> EXERCISE INSTRUCTIONS
The number of lines below containing the word "Optics" is all that should be returned.

####

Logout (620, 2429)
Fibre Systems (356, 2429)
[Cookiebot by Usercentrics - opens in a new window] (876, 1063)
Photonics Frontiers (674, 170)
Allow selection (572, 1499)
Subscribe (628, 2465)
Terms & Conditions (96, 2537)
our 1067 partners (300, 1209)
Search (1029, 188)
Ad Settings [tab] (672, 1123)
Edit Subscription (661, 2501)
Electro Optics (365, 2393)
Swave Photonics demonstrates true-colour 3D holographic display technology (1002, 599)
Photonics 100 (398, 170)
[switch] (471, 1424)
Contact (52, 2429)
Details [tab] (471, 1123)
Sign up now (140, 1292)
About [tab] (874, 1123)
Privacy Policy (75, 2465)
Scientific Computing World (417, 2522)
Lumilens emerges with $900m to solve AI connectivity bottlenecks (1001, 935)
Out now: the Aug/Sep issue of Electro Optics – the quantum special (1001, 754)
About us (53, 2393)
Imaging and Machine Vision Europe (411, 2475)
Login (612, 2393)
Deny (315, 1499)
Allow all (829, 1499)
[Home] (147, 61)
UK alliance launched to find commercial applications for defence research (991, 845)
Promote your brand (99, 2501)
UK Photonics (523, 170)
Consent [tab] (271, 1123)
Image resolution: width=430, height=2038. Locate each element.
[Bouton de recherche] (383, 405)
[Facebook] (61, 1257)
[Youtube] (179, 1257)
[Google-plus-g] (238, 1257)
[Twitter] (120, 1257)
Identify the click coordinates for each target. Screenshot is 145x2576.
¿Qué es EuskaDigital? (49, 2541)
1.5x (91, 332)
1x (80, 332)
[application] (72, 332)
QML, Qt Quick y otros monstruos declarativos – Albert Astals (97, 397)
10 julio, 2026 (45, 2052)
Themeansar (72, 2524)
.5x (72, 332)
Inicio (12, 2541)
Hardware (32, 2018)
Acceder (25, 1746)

####

> OUTPUT OF THE TASK
2